The pair went for a biotechnology-based formula that excluded the usage of oxidizers and focused on more organic compounds. “Even the anti-bacterial properties are not toxic as we incorporated these in an environmentally friendly formulation,” she said.

The Wayakit founders had to rigorously test their product, dealing with different types of sweat and stains to perfect their spray. “We had to give testers to travelers to try it out and had to listen to their feedback, then went back to the lab to improve it, in order to make sure the product was as promised.”

Medina said KAUST’s mentorship had also helped their company to develop. “KAUST for us is a catalyst of entrepreneurship and has given us a lot of room to grow our start-up Wayakit,” she said.
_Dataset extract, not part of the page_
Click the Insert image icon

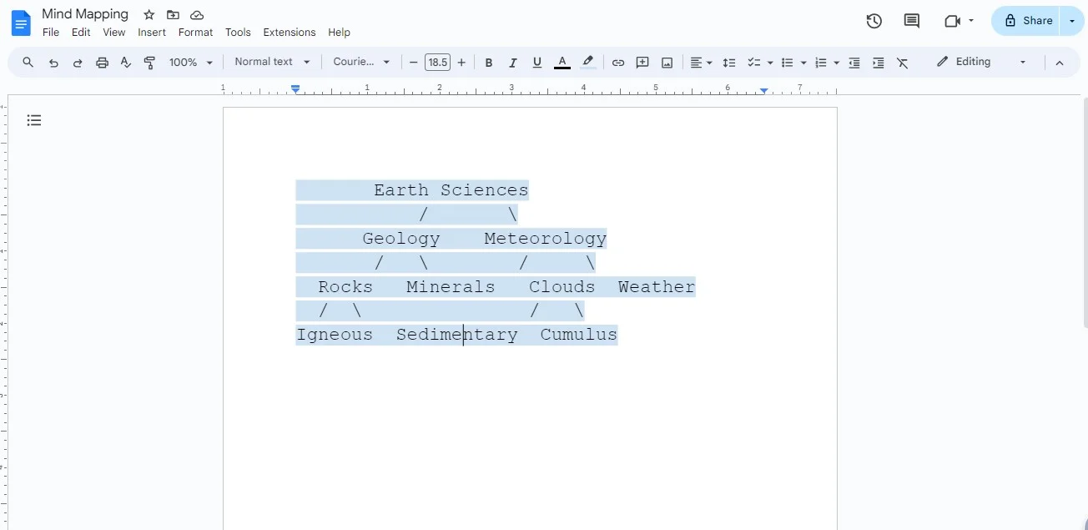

KAUST helped Wayakit by giving the advice and support from the start. From entrepreneurial courses to teaching the concepts of building a brand, KAUST encouraged Wayakit to grow from a scientific outlook and helped the founders to better understand the customer.

“As foreigners, it was difficult for us to understand the logistics and procurement of shipping and importing here in Saudi Arabia. KAUST has helped us to face that hurdle in order to be able to reach all our clients in the MENA region and worldwide,” Medina said. “Beyond helping travellers, our mission is to change the way how laundry is commonly done. We found a way to effectively wash clothes reducing water and energy consumption,” Javier said. 

Wayakit has recently began selling in Jeddah’s Homegrown Market, chosen because it is “a Middle Eastern brand store with unique ambience,” said Medina.